━━━ Exercise input ━━━

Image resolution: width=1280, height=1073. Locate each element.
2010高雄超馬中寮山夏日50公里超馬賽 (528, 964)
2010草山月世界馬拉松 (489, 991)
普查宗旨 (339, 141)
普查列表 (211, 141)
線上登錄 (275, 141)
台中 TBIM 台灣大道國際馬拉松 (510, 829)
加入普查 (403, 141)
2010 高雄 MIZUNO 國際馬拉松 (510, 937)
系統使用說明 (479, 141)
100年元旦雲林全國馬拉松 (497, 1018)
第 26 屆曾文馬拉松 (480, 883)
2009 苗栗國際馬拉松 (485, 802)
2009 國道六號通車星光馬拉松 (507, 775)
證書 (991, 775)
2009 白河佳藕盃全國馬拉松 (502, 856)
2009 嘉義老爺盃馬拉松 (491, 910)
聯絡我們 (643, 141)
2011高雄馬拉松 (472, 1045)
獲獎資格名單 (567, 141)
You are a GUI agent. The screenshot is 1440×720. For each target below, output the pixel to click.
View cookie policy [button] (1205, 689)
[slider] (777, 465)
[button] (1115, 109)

━━━

● **Goal**:
Copy the lines from the one containing "2009 白河佳藕盃全國馬拉松 (502, 856)" through the end of the material, changing "View cookie policy" to "Read cookie policy" and leaving everything else untouched.

● **Result below**:
2009 白河佳藕盃全國馬拉松 (502, 856)
2009 嘉義老爺盃馬拉松 (491, 910)
聯絡我們 (643, 141)
2011高雄馬拉松 (472, 1045)
獲獎資格名單 (567, 141)
You are a GUI agent. The screenshot is 1440×720. For each target below, output the pixel to click.
Read cookie policy [button] (1205, 689)
[slider] (777, 465)
[button] (1115, 109)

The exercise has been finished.